Your copy should hold only the lines from the one holding "Task: Collapse sidebar" through the last line of the records below, both included, each exact and with no pictures.

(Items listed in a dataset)
------------------------------
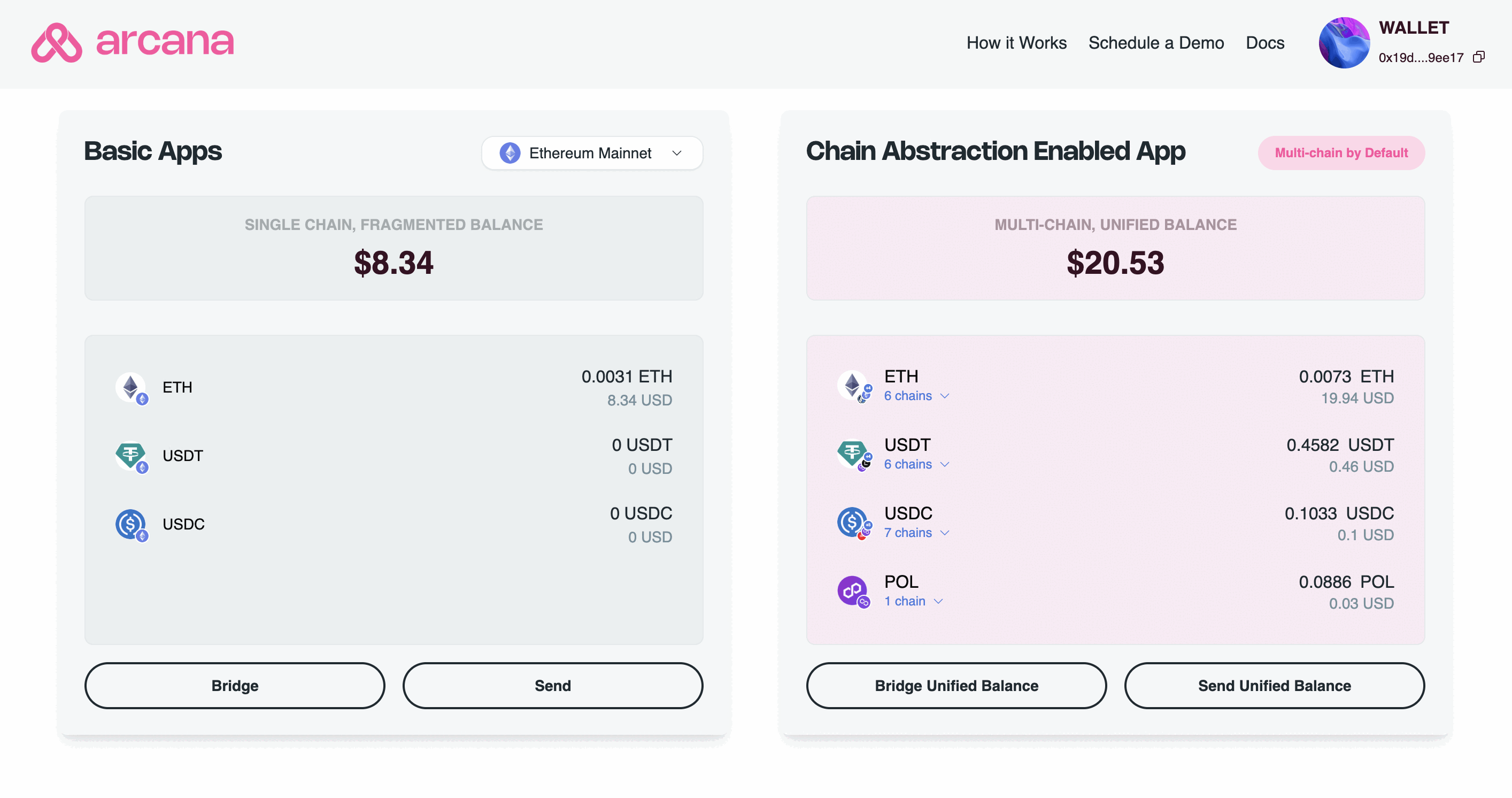Click the USDC token icon in Basic Apps

(132, 524)
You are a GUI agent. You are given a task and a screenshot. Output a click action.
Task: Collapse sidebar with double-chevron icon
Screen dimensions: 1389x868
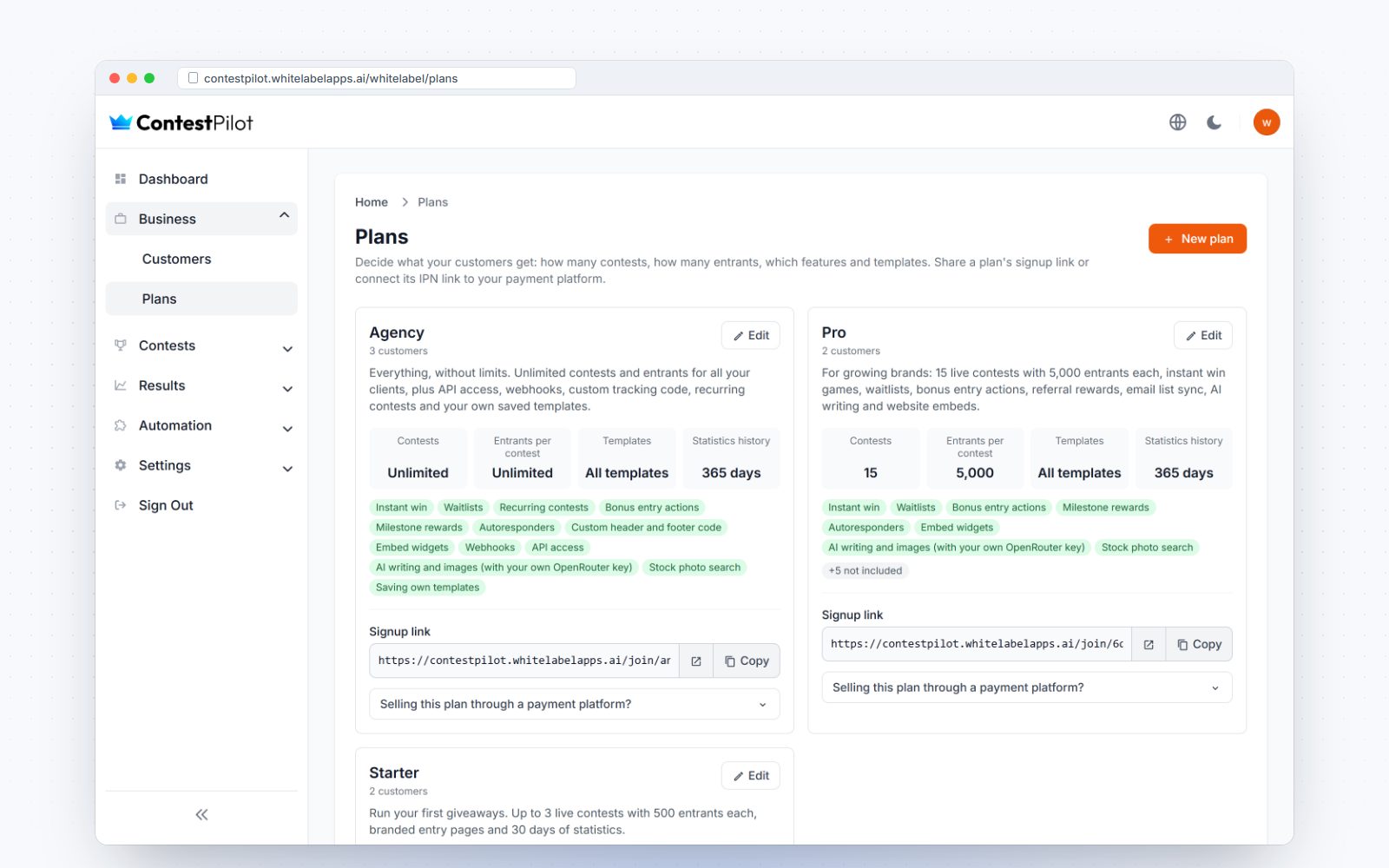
------------------------------
◆ Expected answer:
Task: Collapse sidebar with double-chevron icon
Screen dimensions: 1389x868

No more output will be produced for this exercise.